[Stored data]
━━━━━━

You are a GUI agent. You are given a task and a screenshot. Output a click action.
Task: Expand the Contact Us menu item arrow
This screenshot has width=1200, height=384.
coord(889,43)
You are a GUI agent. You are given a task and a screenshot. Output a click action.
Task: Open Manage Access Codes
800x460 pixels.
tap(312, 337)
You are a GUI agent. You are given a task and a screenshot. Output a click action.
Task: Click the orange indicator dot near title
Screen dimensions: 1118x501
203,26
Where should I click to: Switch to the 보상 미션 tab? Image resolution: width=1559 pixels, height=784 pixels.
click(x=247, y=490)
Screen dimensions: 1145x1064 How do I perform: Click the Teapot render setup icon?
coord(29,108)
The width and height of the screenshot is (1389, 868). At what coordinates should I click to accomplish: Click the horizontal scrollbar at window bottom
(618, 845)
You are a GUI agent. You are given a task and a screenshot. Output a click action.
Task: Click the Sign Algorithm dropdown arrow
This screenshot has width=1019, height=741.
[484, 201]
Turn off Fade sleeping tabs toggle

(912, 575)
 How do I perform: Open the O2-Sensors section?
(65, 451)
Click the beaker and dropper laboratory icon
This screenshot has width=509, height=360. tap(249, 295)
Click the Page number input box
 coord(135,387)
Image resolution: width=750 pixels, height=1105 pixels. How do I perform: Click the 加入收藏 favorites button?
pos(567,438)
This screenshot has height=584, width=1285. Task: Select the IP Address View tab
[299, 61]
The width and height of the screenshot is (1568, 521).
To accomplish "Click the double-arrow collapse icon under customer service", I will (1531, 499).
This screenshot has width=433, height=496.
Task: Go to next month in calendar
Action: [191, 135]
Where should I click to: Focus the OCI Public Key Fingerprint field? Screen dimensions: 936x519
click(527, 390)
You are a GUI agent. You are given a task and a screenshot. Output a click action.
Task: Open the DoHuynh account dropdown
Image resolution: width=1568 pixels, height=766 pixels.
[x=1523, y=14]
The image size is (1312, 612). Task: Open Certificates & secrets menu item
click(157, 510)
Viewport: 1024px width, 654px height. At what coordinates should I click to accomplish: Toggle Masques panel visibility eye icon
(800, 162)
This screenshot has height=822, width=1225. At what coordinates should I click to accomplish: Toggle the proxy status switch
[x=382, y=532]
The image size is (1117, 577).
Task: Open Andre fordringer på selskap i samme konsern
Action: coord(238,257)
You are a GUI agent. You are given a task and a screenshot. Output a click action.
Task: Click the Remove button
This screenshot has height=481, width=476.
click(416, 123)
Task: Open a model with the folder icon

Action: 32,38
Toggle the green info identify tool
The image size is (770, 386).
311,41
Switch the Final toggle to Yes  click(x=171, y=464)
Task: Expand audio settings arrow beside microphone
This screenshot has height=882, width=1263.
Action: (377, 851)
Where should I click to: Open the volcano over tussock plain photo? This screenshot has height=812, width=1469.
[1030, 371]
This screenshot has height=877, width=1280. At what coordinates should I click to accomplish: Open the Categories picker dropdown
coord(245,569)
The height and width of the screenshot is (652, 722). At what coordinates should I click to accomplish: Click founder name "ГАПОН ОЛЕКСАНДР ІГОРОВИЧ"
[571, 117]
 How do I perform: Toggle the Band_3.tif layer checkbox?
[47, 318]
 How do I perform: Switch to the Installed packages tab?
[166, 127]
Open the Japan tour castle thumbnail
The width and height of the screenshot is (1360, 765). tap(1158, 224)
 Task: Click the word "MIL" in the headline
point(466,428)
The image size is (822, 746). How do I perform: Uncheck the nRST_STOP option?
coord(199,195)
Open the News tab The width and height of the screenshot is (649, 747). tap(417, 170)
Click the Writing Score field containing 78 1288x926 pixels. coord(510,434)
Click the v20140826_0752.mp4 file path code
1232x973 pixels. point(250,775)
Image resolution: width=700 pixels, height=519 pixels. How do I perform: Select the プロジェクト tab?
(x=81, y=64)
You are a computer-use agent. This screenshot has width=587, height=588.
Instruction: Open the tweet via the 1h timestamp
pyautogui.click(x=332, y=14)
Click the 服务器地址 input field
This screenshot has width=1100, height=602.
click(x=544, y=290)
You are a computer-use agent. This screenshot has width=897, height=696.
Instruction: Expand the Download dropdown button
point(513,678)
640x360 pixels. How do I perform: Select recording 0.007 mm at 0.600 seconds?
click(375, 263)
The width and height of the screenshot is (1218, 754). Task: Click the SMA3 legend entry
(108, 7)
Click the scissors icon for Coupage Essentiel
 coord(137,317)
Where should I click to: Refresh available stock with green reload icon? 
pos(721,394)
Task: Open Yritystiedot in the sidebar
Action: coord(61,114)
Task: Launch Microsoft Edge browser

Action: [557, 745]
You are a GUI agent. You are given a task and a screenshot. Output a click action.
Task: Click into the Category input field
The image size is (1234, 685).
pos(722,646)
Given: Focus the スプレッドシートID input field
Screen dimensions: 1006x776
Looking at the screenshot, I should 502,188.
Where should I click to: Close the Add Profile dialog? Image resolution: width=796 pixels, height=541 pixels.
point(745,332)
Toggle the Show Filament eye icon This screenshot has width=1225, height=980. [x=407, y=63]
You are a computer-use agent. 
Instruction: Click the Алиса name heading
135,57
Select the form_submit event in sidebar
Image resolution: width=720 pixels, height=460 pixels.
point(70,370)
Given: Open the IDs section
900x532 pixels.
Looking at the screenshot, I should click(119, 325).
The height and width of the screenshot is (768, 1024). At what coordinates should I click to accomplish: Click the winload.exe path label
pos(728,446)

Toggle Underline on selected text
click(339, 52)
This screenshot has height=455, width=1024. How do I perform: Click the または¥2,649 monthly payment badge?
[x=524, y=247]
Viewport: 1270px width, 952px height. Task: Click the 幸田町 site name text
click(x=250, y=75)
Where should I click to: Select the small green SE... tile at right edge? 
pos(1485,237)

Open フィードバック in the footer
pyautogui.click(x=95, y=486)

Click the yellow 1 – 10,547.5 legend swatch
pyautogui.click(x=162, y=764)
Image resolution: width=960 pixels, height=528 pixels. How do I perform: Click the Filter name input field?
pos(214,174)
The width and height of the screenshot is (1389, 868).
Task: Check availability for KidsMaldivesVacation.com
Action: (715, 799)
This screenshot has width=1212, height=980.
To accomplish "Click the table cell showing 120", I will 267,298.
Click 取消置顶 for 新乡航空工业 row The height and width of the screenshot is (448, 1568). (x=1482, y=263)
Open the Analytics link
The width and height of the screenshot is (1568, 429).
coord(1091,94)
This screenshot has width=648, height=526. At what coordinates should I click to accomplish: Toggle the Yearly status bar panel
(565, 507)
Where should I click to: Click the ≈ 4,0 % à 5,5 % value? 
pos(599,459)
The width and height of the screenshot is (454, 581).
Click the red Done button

━━━━━━

Work required → Above are the records; from them, give again exactly the lines from the one containing "Turn off Fade sleeping tabs toggle" through the one containing "Task: Open the DoHuynh account dropdown", both included.

Exercise output →
Turn off Fade sleeping tabs toggle

(912, 575)
 How do I perform: Open the O2-Sensors section?
(65, 451)
Click the beaker and dropper laboratory icon
This screenshot has width=509, height=360. tap(249, 295)
Click the Page number input box
 coord(135,387)
Image resolution: width=750 pixels, height=1105 pixels. How do I perform: Click the 加入收藏 favorites button?
pos(567,438)
This screenshot has height=584, width=1285. Task: Select the IP Address View tab
[299, 61]
The width and height of the screenshot is (1568, 521).
To accomplish "Click the double-arrow collapse icon under customer service", I will (1531, 499).
This screenshot has width=433, height=496.
Task: Go to next month in calendar
Action: [191, 135]
Where should I click to: Focus the OCI Public Key Fingerprint field? Screen dimensions: 936x519
click(527, 390)
You are a GUI agent. You are given a task and a screenshot. Output a click action.
Task: Open the DoHuynh account dropdown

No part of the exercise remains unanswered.